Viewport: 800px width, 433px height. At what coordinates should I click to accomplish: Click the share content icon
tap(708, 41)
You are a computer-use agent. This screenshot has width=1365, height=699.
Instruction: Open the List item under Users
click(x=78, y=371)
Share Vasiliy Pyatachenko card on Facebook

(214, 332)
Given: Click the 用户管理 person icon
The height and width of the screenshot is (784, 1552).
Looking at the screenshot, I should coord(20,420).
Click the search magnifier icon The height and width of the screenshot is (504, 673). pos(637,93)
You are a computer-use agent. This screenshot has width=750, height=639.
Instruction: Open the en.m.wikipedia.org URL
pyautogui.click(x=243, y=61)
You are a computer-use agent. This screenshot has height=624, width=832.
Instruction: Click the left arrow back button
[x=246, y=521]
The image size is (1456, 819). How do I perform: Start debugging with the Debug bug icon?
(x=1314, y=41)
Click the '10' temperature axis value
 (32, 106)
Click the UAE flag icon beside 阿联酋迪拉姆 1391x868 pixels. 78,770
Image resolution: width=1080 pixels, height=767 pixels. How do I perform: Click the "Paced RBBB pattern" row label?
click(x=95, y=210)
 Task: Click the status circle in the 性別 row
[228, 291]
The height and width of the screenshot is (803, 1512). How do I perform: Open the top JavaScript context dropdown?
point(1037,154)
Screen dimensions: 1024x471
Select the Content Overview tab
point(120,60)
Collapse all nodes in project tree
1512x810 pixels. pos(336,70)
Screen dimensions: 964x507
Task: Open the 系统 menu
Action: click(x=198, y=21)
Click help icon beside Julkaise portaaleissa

◇ ◇ ◇ ◇ ◇ ◇ ◇

**GIVEN REQUEST**.
Arrange all the records above as a numbered list with one line per item, leaving out any blank lines.

**SOLUTION TO THE PROBLEM**.
1. Viewport: 800px width, 433px height. At what coordinates should I click to accomplish: Click the share content icon
2. tap(708, 41)
3. You are a computer-use agent. This screenshot has width=1365, height=699.
4. Instruction: Open the List item under Users
5. click(x=78, y=371)
6. Share Vasiliy Pyatachenko card on Facebook
7. (214, 332)
8. Given: Click the 用户管理 person icon
9. The height and width of the screenshot is (784, 1552).
10. Looking at the screenshot, I should coord(20,420).
11. Click the search magnifier icon The height and width of the screenshot is (504, 673). pos(637,93)
12. You are a computer-use agent. This screenshot has width=750, height=639.
13. Instruction: Open the en.m.wikipedia.org URL
14. pyautogui.click(x=243, y=61)
15. You are a computer-use agent. This screenshot has height=624, width=832.
16. Instruction: Click the left arrow back button
17. [x=246, y=521]
18. The image size is (1456, 819). How do I perform: Start debugging with the Debug bug icon?
19. (x=1314, y=41)
20. Click the '10' temperature axis value
21.  (32, 106)
22. Click the UAE flag icon beside 阿联酋迪拉姆 1391x868 pixels. 78,770
23. Image resolution: width=1080 pixels, height=767 pixels. How do I perform: Click the "Paced RBBB pattern" row label?
24. click(x=95, y=210)
25.  Task: Click the status circle in the 性別 row
26. [228, 291]
27. The height and width of the screenshot is (803, 1512). How do I perform: Open the top JavaScript context dropdown?
28. point(1037,154)
29. Screen dimensions: 1024x471
30. Select the Content Overview tab
31. point(120,60)
32. Collapse all nodes in project tree
33. 1512x810 pixels. pos(336,70)
34. Screen dimensions: 964x507
35. Task: Open the 系统 menu
36. Action: click(x=198, y=21)
37. Click help icon beside Julkaise portaaleissa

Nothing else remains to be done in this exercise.